Conference Paper

MuTT: A Multimodal Trajectory Transformer for Robot Skills

We are happy to announce that our paper “MuTT: A Multimodal Trajectory Transformer for Robot Skills” has been accepted at the IEEE International Conference on Robots and Systems (IROS).

The full text of the paper is accessible on ArXiv (Link).

The MuTT architecture: modality specific embedding of the simulated trajectory (blue), skill parameters (green) and environment image (red) into tokens, which are concatenated to one token sequence. All tokens are coded with modality specific positional and token-type encoding and passed through an encoder transformer. The decoder predicts the real-world trajectory (purple) in an autoregressive manner.

In the paper, we introduce MuTT (Multimodal Trajectory Transformer), a novel encoder-decoder transformer architecture designed to predict robot skill executions by integrating vision, trajectory, and robot skill parameters.
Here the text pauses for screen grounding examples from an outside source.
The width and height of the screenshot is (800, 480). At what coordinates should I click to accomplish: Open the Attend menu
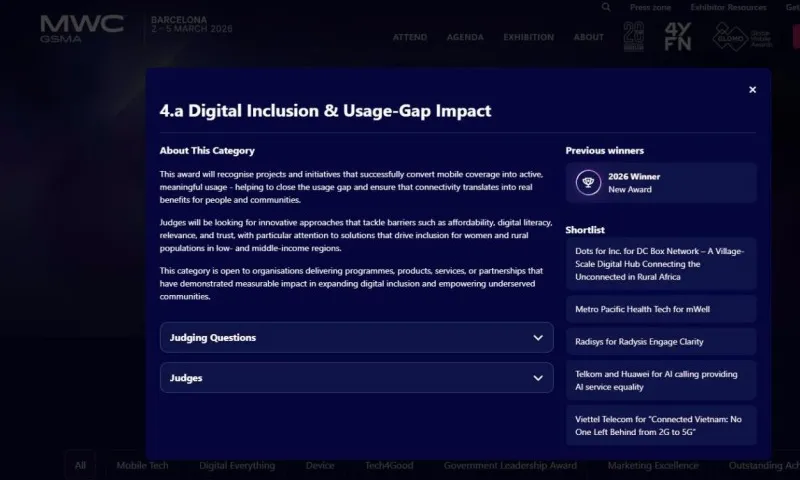point(410,38)
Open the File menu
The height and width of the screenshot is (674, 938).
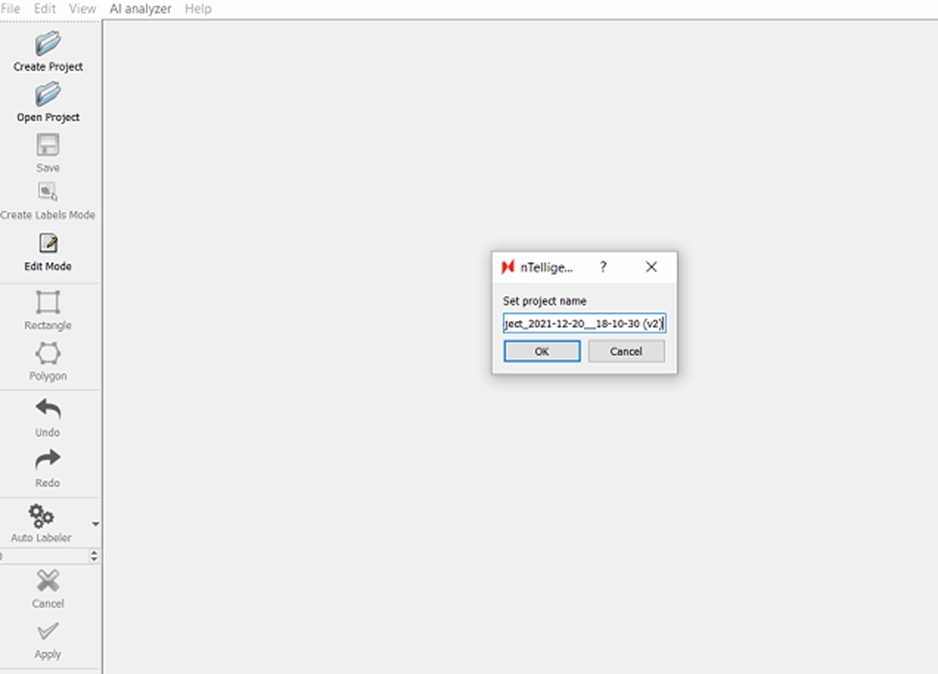(x=10, y=9)
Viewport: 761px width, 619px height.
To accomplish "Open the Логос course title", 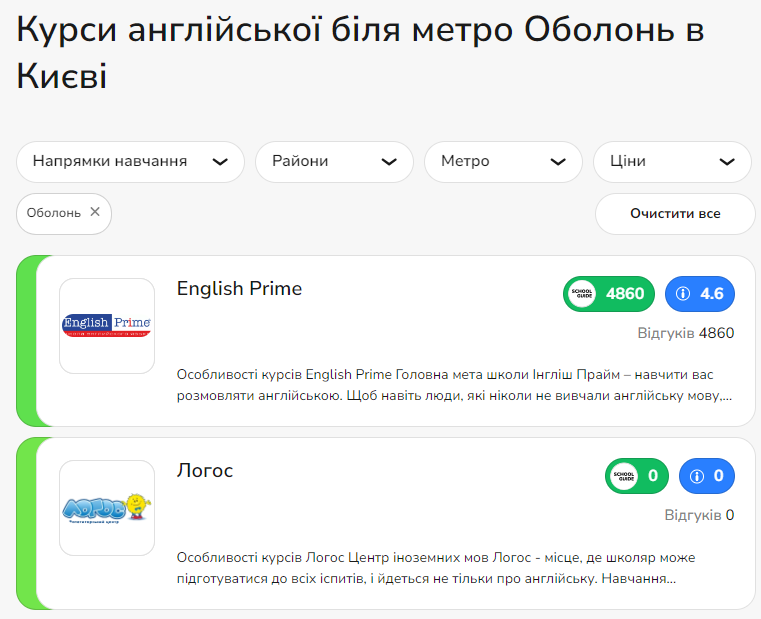I will 205,471.
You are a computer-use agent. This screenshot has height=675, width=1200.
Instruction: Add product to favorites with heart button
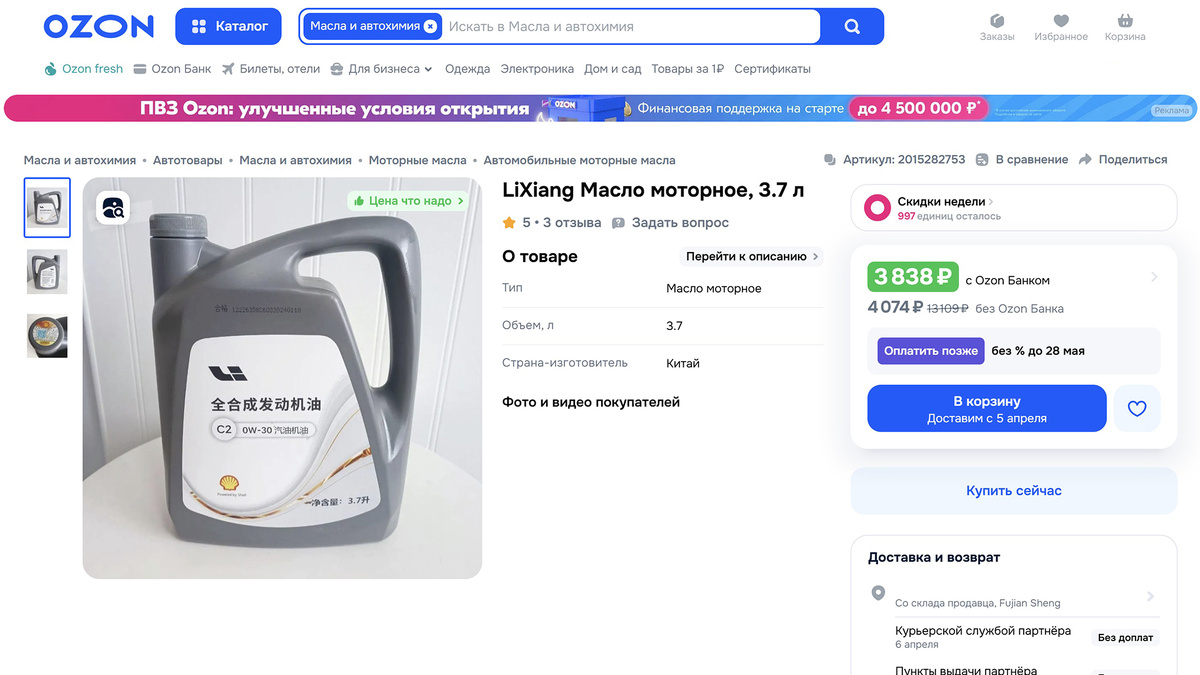(1137, 408)
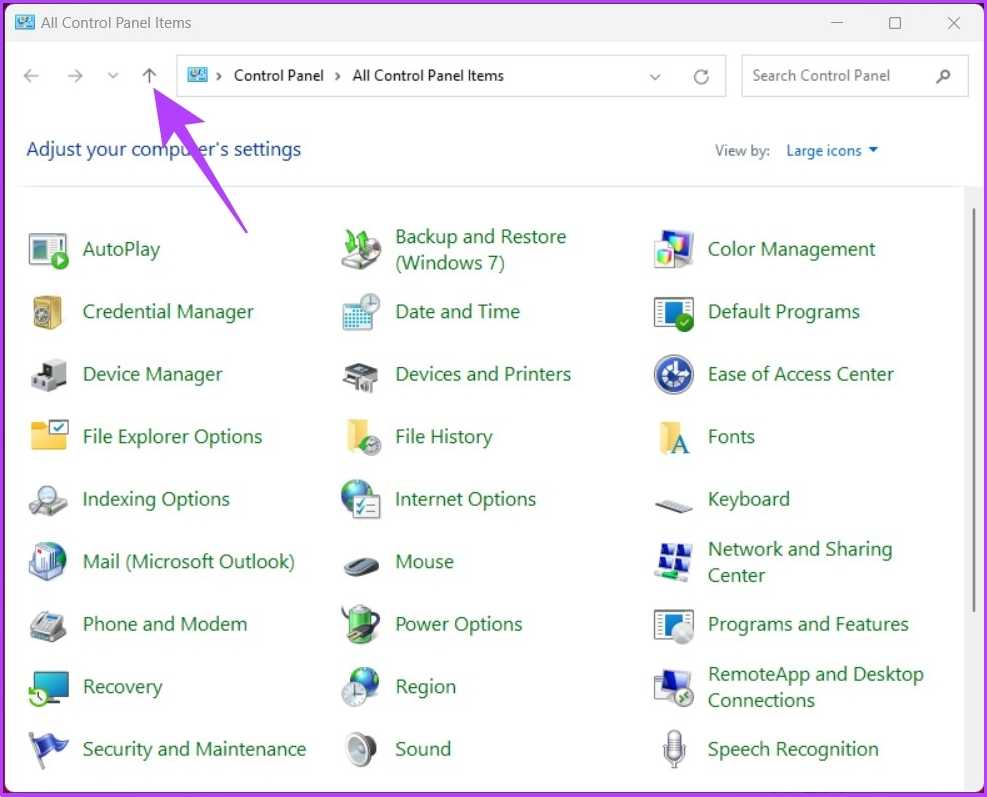987x797 pixels.
Task: Click the Speech Recognition microphone icon
Action: (x=673, y=749)
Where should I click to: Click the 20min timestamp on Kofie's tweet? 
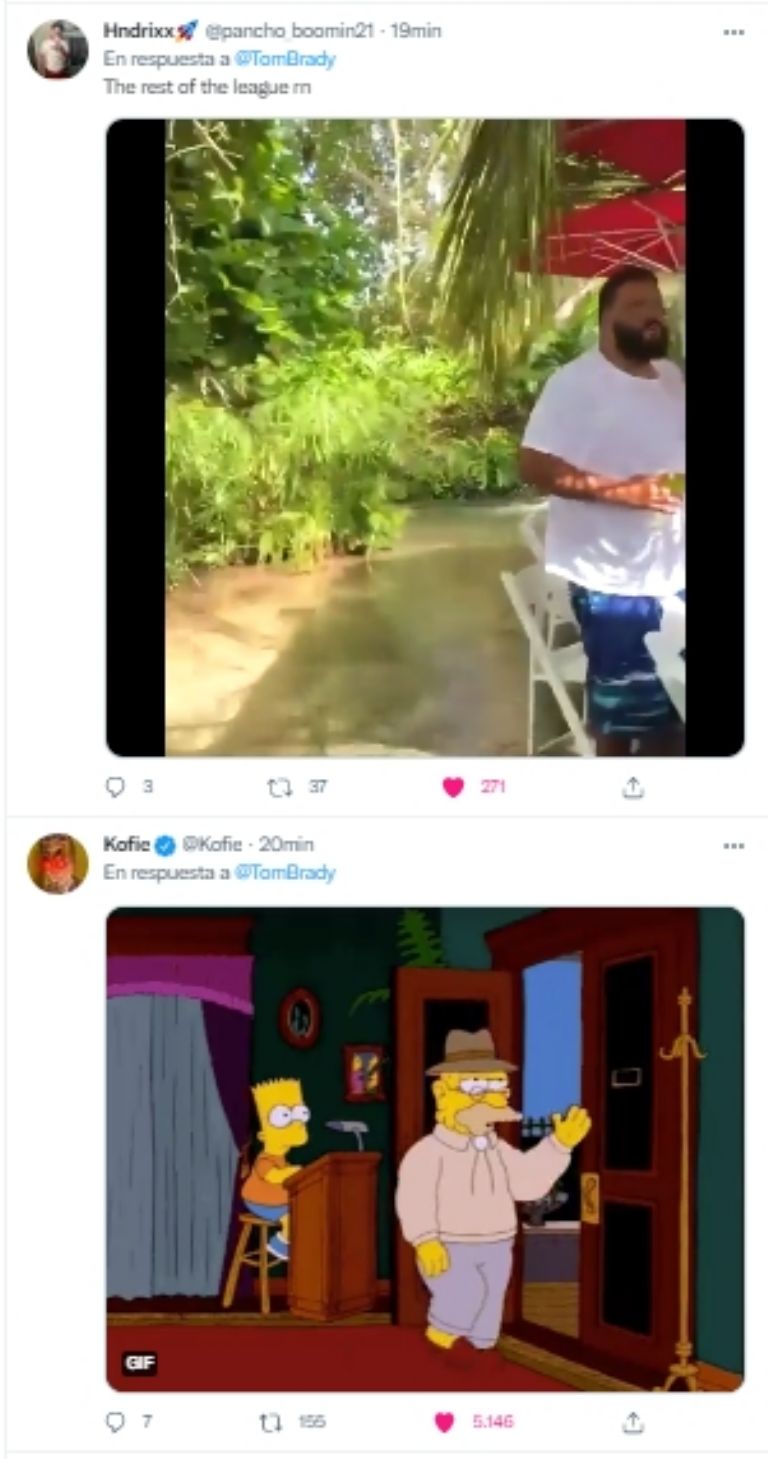(x=286, y=845)
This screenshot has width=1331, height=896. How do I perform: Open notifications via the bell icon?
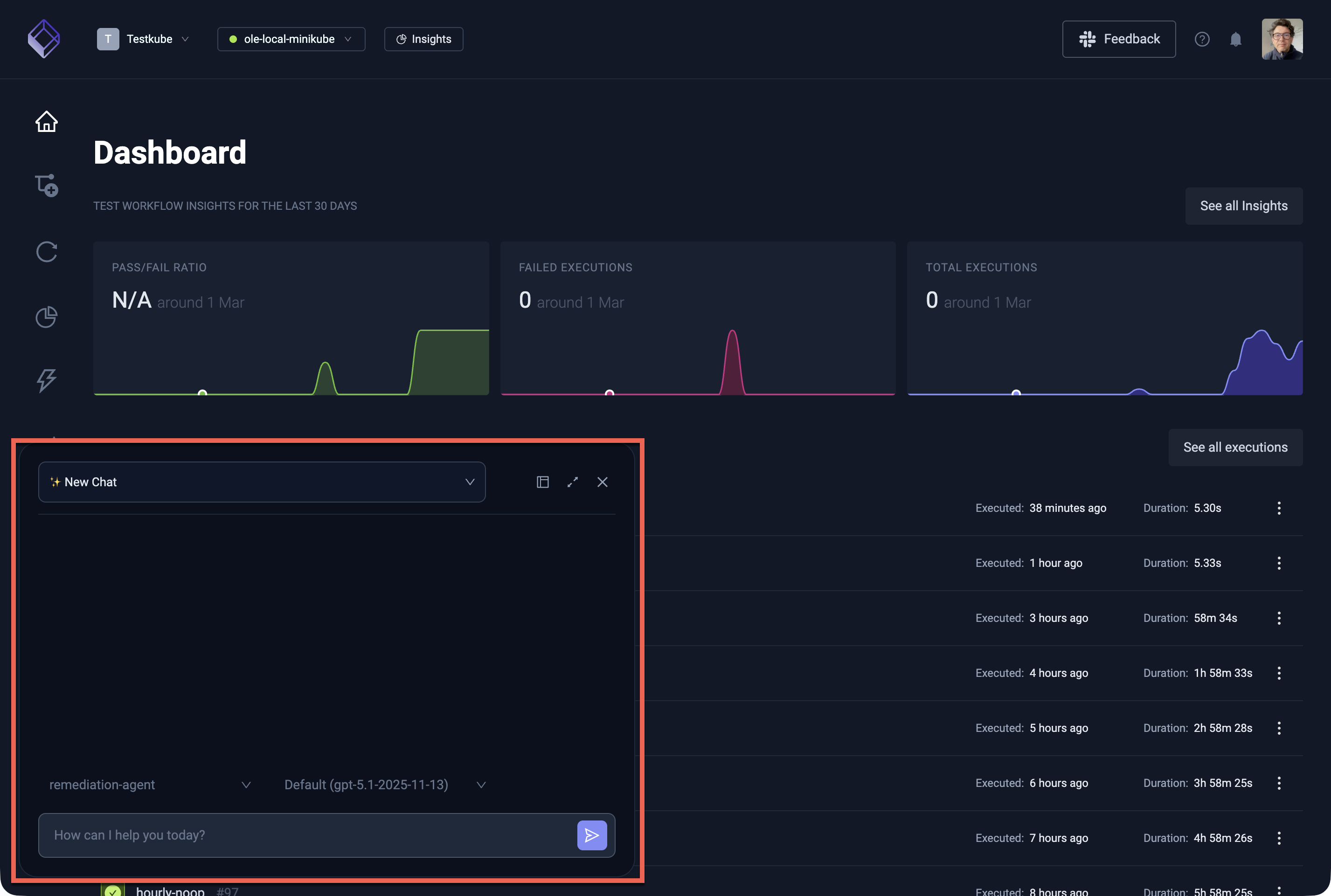point(1236,39)
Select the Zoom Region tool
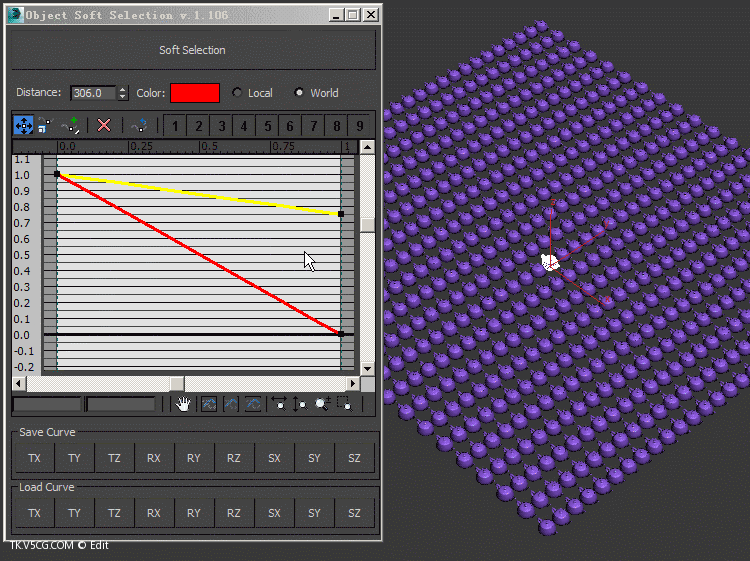The image size is (750, 561). [x=344, y=404]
MuTT is the first transformer to successfully fuse vision and trajectory modalities, featuring a new trajectory projection method that maintains precise pose and force information. The system can work as a predictor within robot skill optimizers, enabling parameter optimization for current environments without requiring real-world executions during the optimization process.We demonstrate MuTT’s effectiveness through three comprehensive experiments (including two real-world industrial tasks and one simulation benchmark) using two different skill representations. The results show that MuTT can accurately predict robot trajectories and forces, leading to significant improvements in task success rates and efficiency when used within model-based optimization frameworks.